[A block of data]
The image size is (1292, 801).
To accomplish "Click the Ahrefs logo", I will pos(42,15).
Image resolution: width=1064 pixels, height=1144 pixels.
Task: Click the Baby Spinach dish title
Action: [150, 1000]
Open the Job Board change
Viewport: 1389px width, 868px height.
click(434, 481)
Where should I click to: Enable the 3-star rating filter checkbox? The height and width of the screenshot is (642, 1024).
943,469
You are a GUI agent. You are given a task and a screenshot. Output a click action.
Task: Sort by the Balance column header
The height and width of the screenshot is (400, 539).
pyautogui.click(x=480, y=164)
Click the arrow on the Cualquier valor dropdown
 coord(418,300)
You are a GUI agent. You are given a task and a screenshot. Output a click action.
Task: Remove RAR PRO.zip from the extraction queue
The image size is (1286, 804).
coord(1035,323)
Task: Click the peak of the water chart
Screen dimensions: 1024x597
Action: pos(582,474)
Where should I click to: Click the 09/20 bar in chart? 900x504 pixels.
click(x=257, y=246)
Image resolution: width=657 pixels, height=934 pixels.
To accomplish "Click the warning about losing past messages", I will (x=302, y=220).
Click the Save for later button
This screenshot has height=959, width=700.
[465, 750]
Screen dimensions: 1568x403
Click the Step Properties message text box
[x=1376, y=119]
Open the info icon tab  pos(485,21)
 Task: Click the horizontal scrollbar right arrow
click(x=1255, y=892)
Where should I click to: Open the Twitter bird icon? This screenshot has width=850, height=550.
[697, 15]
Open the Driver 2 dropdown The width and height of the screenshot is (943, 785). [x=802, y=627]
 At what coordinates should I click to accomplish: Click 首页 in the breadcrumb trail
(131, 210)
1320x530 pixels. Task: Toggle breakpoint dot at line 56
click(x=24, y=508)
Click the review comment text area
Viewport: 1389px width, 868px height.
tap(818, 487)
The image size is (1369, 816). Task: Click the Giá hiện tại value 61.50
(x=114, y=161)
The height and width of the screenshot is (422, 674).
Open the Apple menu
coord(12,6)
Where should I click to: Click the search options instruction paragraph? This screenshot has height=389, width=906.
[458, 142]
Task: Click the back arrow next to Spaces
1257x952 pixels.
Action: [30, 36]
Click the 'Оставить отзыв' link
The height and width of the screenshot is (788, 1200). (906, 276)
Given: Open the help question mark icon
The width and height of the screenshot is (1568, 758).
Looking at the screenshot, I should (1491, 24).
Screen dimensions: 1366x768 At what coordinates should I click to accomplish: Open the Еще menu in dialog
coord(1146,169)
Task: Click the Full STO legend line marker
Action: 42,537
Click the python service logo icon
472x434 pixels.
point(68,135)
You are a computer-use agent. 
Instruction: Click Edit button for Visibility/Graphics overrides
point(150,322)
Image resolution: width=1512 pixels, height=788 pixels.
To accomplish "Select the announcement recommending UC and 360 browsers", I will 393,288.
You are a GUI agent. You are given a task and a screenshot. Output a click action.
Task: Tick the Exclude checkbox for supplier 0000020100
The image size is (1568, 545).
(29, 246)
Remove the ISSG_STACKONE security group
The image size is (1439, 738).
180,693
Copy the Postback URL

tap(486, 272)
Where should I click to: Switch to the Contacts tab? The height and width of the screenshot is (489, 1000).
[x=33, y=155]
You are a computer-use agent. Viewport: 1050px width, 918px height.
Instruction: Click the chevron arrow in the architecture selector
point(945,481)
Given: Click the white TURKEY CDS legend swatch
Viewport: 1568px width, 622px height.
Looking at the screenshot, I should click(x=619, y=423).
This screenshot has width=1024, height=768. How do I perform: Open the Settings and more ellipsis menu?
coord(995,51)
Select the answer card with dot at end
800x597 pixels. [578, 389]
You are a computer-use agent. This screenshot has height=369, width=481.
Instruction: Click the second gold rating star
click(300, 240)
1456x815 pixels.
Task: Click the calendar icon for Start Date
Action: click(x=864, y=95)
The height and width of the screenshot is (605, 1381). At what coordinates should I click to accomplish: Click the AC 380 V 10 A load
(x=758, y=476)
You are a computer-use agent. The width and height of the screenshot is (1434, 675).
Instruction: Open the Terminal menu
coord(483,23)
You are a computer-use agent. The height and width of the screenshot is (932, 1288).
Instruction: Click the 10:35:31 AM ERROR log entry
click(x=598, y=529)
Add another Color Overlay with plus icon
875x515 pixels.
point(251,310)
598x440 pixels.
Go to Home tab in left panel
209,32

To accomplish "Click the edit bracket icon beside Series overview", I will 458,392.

What is asked ->
Rewrite the records above, changing every "Where should I click to" to "Where do I click to" and keeping everything else the same.

Expected answer ->
The image size is (1292, 801).
To accomplish "Click the Ahrefs logo", I will pos(42,15).
Image resolution: width=1064 pixels, height=1144 pixels.
Task: Click the Baby Spinach dish title
Action: [150, 1000]
Open the Job Board change
Viewport: 1389px width, 868px height.
click(434, 481)
Where do I click to: Enable the 3-star rating filter checkbox? The height and width of the screenshot is (642, 1024).
943,469
You are a GUI agent. You are given a task and a screenshot. Output a click action.
Task: Sort by the Balance column header
The height and width of the screenshot is (400, 539).
pyautogui.click(x=480, y=164)
Click the arrow on the Cualquier valor dropdown
 coord(418,300)
You are a GUI agent. You are given a task and a screenshot. Output a click action.
Task: Remove RAR PRO.zip from the extraction queue
The image size is (1286, 804).
coord(1035,323)
Task: Click the peak of the water chart
Screen dimensions: 1024x597
Action: pos(582,474)
Where do I click to: Click the 09/20 bar in chart? 900x504 pixels.
click(x=257, y=246)
Image resolution: width=657 pixels, height=934 pixels.
To accomplish "Click the warning about losing past messages", I will (x=302, y=220).
Click the Save for later button
This screenshot has height=959, width=700.
[465, 750]
Screen dimensions: 1568x403
Click the Step Properties message text box
[x=1376, y=119]
Open the info icon tab  pos(485,21)
 Task: Click the horizontal scrollbar right arrow
click(x=1255, y=892)
Where do I click to: Open the Twitter bird icon? This screenshot has width=850, height=550.
[697, 15]
Open the Driver 2 dropdown The width and height of the screenshot is (943, 785). [x=802, y=627]
 At what coordinates should I click to accomplish: Click 首页 in the breadcrumb trail
(131, 210)
1320x530 pixels. Task: Toggle breakpoint dot at line 56
click(x=24, y=508)
Click the review comment text area
Viewport: 1389px width, 868px height.
tap(818, 487)
The image size is (1369, 816). Task: Click the Giá hiện tại value 61.50
(x=114, y=161)
The height and width of the screenshot is (422, 674).
Open the Apple menu
coord(12,6)
Where do I click to: Click the search options instruction paragraph? This screenshot has height=389, width=906.
[458, 142]
Task: Click the back arrow next to Spaces
1257x952 pixels.
Action: [30, 36]
Click the 'Оставить отзыв' link
The height and width of the screenshot is (788, 1200). (906, 276)
Given: Open the help question mark icon
The width and height of the screenshot is (1568, 758).
Looking at the screenshot, I should (1491, 24).
Screen dimensions: 1366x768 At what coordinates should I click to accomplish: Open the Еще menu in dialog
coord(1146,169)
Task: Click the Full STO legend line marker
Action: 42,537
Click the python service logo icon
472x434 pixels.
point(68,135)
You are a computer-use agent. 
Instruction: Click Edit button for Visibility/Graphics overrides
point(150,322)
Image resolution: width=1512 pixels, height=788 pixels.
To accomplish "Select the announcement recommending UC and 360 browsers", I will 393,288.
You are a GUI agent. You are given a task and a screenshot. Output a click action.
Task: Tick the Exclude checkbox for supplier 0000020100
The image size is (1568, 545).
(29, 246)
Remove the ISSG_STACKONE security group
The image size is (1439, 738).
180,693
Copy the Postback URL

tap(486, 272)
Where do I click to: Switch to the Contacts tab? The height and width of the screenshot is (489, 1000).
[x=33, y=155]
You are a computer-use agent. Viewport: 1050px width, 918px height.
Instruction: Click the chevron arrow in the architecture selector
point(945,481)
Given: Click the white TURKEY CDS legend swatch
Viewport: 1568px width, 622px height.
Looking at the screenshot, I should click(x=619, y=423).
This screenshot has width=1024, height=768. How do I perform: Open the Settings and more ellipsis menu?
coord(995,51)
Select the answer card with dot at end
800x597 pixels. [578, 389]
You are a computer-use agent. This screenshot has height=369, width=481.
Instruction: Click the second gold rating star
click(300, 240)
1456x815 pixels.
Task: Click the calendar icon for Start Date
Action: click(x=864, y=95)
The height and width of the screenshot is (605, 1381). At what coordinates should I click to accomplish: Click the AC 380 V 10 A load
(x=758, y=476)
You are a computer-use agent. The width and height of the screenshot is (1434, 675).
Instruction: Open the Terminal menu
coord(483,23)
You are a computer-use agent. The height and width of the screenshot is (932, 1288).
Instruction: Click the 10:35:31 AM ERROR log entry
click(x=598, y=529)
Add another Color Overlay with plus icon
875x515 pixels.
point(251,310)
598x440 pixels.
Go to Home tab in left panel
209,32

To accomplish "Click the edit bracket icon beside Series overview", I will 458,392.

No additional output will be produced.